%%

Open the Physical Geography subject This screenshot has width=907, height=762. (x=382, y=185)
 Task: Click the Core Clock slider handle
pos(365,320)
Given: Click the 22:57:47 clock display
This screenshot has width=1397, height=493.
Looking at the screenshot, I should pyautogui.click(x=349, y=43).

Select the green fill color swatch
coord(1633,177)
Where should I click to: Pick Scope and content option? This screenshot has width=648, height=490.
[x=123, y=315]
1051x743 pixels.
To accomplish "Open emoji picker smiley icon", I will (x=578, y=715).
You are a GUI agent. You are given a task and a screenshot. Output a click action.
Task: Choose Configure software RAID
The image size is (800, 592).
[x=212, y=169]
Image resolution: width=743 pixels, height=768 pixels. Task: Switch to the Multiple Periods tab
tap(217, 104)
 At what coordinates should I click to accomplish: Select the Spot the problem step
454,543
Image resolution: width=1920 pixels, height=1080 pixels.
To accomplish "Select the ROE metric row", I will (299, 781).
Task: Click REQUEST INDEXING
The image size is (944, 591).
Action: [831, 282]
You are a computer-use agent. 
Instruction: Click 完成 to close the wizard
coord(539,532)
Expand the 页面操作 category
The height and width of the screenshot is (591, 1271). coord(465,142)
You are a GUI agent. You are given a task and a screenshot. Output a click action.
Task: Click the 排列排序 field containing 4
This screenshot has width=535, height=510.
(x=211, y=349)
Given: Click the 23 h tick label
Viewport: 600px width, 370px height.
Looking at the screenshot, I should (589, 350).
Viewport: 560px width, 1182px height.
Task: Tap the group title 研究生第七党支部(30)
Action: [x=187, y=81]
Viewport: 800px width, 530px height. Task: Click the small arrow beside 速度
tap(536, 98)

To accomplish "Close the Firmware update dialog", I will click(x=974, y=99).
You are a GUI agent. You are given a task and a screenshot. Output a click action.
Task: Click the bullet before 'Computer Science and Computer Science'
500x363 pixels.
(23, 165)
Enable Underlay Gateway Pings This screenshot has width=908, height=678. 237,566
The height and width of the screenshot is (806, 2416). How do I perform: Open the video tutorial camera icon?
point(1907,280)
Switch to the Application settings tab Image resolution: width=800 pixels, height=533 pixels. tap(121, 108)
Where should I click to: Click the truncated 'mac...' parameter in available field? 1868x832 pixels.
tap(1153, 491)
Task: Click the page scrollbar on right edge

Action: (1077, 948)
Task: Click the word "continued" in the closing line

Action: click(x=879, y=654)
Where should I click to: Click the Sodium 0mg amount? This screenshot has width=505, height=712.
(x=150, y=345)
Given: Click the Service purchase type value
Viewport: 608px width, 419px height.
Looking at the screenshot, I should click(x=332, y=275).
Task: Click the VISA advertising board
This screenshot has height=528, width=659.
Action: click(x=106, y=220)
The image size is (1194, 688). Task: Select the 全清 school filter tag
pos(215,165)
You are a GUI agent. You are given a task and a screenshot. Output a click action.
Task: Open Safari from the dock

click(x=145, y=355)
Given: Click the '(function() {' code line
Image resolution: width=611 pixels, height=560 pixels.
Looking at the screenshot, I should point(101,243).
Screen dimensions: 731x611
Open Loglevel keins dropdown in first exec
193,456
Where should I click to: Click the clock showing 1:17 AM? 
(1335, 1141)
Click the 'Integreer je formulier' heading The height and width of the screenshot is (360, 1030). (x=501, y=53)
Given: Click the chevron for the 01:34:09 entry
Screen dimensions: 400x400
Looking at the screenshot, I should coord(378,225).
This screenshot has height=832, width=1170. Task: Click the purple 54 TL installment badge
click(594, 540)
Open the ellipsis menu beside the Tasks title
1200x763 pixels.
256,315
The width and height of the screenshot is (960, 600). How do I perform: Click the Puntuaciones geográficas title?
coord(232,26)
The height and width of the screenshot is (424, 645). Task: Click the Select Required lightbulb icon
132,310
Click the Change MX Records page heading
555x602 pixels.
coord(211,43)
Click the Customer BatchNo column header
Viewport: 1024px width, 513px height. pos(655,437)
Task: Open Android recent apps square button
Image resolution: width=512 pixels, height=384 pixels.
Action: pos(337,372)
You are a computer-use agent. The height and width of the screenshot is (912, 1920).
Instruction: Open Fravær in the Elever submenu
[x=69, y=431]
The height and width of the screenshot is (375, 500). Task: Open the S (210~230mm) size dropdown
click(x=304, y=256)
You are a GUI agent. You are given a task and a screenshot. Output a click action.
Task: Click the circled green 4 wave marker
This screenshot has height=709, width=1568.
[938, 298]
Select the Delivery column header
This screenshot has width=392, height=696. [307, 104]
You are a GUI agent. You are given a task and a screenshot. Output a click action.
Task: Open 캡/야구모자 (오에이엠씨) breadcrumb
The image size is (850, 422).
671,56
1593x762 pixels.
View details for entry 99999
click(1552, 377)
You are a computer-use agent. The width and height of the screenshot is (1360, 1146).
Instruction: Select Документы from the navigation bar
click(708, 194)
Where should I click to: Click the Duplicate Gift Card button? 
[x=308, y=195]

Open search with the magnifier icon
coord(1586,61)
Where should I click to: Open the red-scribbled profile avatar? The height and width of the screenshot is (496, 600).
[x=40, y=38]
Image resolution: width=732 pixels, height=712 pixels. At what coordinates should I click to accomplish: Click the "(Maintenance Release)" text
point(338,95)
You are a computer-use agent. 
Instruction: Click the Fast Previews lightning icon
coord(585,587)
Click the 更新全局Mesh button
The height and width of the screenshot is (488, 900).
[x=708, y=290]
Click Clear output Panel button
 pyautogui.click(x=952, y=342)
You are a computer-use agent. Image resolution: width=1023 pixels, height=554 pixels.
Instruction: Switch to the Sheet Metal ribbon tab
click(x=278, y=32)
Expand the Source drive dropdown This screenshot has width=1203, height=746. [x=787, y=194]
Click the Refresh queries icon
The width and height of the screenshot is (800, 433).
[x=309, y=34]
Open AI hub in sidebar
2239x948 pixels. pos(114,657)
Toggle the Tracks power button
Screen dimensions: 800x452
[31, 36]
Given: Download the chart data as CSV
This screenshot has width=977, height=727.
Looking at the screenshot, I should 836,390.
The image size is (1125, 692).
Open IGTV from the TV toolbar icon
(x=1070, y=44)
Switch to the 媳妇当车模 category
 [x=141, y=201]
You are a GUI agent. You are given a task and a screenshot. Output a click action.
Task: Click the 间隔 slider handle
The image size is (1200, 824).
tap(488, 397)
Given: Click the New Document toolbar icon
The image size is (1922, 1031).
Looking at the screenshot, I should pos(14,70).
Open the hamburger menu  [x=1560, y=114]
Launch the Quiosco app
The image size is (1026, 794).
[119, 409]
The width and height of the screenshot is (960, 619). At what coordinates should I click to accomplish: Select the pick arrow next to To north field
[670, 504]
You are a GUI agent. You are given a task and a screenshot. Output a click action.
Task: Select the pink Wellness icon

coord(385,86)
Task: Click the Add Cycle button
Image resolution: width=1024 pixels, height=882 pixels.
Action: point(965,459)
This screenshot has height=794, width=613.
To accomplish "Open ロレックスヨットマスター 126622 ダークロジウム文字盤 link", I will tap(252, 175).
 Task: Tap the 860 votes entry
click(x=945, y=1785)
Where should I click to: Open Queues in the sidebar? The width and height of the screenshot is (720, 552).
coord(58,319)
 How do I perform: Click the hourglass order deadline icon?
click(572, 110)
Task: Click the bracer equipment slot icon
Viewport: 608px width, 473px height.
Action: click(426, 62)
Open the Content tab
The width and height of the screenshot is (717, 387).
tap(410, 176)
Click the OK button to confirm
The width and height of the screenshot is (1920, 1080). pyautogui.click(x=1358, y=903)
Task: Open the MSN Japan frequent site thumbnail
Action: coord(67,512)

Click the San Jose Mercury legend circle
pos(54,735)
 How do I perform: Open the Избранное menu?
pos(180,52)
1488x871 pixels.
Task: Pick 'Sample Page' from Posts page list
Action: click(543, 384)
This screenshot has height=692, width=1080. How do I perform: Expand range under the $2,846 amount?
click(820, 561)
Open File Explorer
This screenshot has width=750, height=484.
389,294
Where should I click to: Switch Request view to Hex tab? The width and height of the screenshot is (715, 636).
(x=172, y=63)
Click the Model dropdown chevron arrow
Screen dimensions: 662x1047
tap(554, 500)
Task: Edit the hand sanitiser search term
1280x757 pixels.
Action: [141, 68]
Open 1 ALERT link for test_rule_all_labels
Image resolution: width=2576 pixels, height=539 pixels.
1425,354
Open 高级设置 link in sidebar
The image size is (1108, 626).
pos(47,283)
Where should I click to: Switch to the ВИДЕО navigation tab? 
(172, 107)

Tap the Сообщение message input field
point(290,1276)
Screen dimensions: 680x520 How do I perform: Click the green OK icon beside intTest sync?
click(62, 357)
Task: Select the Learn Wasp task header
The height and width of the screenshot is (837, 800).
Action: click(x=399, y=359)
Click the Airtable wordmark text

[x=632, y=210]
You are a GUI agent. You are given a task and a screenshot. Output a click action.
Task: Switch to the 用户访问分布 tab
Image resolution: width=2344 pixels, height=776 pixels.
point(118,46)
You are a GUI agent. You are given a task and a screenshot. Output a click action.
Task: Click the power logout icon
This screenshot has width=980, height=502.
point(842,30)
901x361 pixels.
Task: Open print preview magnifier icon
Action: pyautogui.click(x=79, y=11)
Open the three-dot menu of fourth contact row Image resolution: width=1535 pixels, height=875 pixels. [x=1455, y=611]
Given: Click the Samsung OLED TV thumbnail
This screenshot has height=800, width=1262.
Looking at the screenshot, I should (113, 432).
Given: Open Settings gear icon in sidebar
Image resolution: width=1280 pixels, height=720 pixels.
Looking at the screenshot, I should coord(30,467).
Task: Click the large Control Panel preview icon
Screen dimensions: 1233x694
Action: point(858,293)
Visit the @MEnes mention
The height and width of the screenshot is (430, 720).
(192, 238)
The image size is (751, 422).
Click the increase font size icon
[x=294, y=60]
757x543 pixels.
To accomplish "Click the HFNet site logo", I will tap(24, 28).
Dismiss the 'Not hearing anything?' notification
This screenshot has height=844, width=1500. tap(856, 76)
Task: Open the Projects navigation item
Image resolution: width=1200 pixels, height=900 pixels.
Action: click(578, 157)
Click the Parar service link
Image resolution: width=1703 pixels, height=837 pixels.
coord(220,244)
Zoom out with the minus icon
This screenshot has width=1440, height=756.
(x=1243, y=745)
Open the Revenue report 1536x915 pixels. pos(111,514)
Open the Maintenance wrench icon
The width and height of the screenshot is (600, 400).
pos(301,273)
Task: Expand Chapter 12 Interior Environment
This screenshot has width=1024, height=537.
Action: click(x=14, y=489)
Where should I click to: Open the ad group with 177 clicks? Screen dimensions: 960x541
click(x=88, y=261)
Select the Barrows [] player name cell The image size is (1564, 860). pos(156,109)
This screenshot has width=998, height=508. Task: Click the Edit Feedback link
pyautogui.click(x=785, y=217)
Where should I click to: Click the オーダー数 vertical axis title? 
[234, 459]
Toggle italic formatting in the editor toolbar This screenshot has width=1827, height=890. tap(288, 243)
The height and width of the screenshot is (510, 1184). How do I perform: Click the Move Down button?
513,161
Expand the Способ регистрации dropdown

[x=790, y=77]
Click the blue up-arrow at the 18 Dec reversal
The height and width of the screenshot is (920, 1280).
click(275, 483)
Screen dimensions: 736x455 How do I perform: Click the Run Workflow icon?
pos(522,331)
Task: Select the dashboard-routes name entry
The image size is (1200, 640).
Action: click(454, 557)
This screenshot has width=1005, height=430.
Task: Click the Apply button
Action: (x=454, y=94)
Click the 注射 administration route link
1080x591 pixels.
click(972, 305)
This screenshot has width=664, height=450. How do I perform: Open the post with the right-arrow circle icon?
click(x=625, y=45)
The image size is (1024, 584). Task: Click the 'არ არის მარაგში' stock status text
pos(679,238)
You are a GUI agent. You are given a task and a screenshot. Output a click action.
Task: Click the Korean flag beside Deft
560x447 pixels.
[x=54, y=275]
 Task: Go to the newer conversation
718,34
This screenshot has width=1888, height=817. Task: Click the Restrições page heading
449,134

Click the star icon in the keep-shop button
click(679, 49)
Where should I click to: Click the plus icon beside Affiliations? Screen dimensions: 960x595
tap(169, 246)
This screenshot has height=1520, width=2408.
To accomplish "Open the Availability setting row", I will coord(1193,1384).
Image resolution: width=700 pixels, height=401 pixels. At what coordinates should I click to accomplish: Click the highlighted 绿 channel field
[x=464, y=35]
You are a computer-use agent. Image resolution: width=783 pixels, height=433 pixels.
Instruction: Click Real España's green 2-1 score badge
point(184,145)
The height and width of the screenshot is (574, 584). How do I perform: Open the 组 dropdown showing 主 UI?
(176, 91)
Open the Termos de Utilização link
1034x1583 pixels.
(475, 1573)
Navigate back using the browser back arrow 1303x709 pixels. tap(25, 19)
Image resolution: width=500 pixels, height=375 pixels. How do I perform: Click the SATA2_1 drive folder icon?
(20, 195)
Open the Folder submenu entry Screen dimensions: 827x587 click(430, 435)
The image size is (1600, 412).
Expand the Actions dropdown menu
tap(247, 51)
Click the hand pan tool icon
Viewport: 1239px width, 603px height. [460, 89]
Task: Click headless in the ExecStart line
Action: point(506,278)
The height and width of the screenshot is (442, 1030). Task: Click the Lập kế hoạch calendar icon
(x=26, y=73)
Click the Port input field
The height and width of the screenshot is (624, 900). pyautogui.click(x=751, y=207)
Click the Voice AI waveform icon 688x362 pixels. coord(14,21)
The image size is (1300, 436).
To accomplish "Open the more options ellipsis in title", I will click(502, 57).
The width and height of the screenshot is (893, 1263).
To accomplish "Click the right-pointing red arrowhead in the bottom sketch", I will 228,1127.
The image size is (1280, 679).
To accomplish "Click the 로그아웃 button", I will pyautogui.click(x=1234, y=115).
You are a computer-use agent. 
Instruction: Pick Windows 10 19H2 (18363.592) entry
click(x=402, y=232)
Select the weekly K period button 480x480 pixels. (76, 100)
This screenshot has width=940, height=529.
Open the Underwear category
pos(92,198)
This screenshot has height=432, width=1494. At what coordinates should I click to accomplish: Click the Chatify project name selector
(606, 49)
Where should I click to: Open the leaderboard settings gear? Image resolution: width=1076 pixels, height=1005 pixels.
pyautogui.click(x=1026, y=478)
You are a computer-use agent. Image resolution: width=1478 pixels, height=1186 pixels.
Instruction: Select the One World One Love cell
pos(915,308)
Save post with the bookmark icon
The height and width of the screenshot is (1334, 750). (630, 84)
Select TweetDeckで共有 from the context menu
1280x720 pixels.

%%

» Exercise goal
After locating the line that contains "Image resolution: width=1920", please copy exactly every line from the start of the records through it, and nothing else.

» Answer space
Open the Physical Geography subject This screenshot has width=907, height=762. (x=382, y=185)
 Task: Click the Core Clock slider handle
pos(365,320)
Given: Click the 22:57:47 clock display
This screenshot has width=1397, height=493.
Looking at the screenshot, I should pyautogui.click(x=349, y=43).

Select the green fill color swatch
coord(1633,177)
Where should I click to: Pick Scope and content option? This screenshot has width=648, height=490.
[x=123, y=315]
1051x743 pixels.
To accomplish "Open emoji picker smiley icon", I will (x=578, y=715).
You are a GUI agent. You are given a task and a screenshot. Output a click action.
Task: Choose Configure software RAID
The image size is (800, 592).
[x=212, y=169]
Image resolution: width=743 pixels, height=768 pixels. Task: Switch to the Multiple Periods tab
tap(217, 104)
 At what coordinates should I click to accomplish: Select the Spot the problem step
454,543
Image resolution: width=1920 pixels, height=1080 pixels.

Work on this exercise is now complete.